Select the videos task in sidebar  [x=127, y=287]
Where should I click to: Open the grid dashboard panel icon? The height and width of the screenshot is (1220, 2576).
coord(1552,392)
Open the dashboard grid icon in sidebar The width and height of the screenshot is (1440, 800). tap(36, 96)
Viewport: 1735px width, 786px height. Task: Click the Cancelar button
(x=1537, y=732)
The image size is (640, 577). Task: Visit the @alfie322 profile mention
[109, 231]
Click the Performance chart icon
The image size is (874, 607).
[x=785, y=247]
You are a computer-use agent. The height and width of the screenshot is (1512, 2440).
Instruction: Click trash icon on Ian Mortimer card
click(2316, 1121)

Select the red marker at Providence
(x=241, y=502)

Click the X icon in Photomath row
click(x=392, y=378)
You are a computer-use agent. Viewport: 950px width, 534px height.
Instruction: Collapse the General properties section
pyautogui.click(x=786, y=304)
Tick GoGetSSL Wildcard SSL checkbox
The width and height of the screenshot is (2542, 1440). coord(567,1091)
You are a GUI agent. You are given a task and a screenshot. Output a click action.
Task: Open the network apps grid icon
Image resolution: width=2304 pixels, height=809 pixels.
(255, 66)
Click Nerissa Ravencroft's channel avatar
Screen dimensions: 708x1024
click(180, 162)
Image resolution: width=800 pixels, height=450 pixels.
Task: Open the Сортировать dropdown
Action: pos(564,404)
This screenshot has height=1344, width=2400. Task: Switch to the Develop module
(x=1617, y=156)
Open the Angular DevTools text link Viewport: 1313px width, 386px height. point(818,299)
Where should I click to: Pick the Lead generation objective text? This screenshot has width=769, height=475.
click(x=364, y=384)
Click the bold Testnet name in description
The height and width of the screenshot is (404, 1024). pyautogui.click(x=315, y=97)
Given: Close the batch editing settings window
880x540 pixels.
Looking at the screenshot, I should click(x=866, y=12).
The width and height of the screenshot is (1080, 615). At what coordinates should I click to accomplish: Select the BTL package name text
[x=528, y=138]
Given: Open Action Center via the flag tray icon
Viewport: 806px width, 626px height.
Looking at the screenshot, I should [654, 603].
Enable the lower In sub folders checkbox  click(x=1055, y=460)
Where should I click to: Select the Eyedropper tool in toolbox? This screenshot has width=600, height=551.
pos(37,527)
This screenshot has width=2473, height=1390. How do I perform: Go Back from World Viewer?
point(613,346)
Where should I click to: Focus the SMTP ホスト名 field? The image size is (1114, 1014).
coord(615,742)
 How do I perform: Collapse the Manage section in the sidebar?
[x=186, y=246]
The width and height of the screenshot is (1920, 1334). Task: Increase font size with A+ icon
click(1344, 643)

SET PROBLEM -
Return all of the rows above, reproducing each one character for character.

ANSWER TO THE PROBLEM -
Select the videos task in sidebar  [x=127, y=287]
Where should I click to: Open the grid dashboard panel icon? The height and width of the screenshot is (1220, 2576).
coord(1552,392)
Open the dashboard grid icon in sidebar The width and height of the screenshot is (1440, 800). tap(36, 96)
Viewport: 1735px width, 786px height. Task: Click the Cancelar button
(x=1537, y=732)
The image size is (640, 577). Task: Visit the @alfie322 profile mention
[109, 231]
Click the Performance chart icon
The image size is (874, 607).
[x=785, y=247]
You are a computer-use agent. The height and width of the screenshot is (1512, 2440).
Instruction: Click trash icon on Ian Mortimer card
click(2316, 1121)

Select the red marker at Providence
(x=241, y=502)

Click the X icon in Photomath row
click(x=392, y=378)
You are a computer-use agent. Viewport: 950px width, 534px height.
Instruction: Collapse the General properties section
pyautogui.click(x=786, y=304)
Tick GoGetSSL Wildcard SSL checkbox
The width and height of the screenshot is (2542, 1440). coord(567,1091)
You are a GUI agent. You are given a task and a screenshot. Output a click action.
Task: Open the network apps grid icon
Image resolution: width=2304 pixels, height=809 pixels.
(255, 66)
Click Nerissa Ravencroft's channel avatar
Screen dimensions: 708x1024
click(180, 162)
Image resolution: width=800 pixels, height=450 pixels.
Task: Open the Сортировать dropdown
Action: pos(564,404)
This screenshot has height=1344, width=2400. Task: Switch to the Develop module
(x=1617, y=156)
Open the Angular DevTools text link Viewport: 1313px width, 386px height. point(818,299)
Where should I click to: Pick the Lead generation objective text? This screenshot has width=769, height=475.
click(x=364, y=384)
Click the bold Testnet name in description
The height and width of the screenshot is (404, 1024). pyautogui.click(x=315, y=97)
Given: Close the batch editing settings window
880x540 pixels.
Looking at the screenshot, I should click(x=866, y=12).
The width and height of the screenshot is (1080, 615). At what coordinates should I click to accomplish: Select the BTL package name text
[x=528, y=138]
Given: Open Action Center via the flag tray icon
Viewport: 806px width, 626px height.
Looking at the screenshot, I should [654, 603].
Enable the lower In sub folders checkbox  click(x=1055, y=460)
Where should I click to: Select the Eyedropper tool in toolbox? This screenshot has width=600, height=551.
pos(37,527)
This screenshot has width=2473, height=1390. How do I perform: Go Back from World Viewer?
point(613,346)
Where should I click to: Focus the SMTP ホスト名 field? The image size is (1114, 1014).
coord(615,742)
 How do I perform: Collapse the Manage section in the sidebar?
[x=186, y=246]
The width and height of the screenshot is (1920, 1334). Task: Increase font size with A+ icon
click(1344, 643)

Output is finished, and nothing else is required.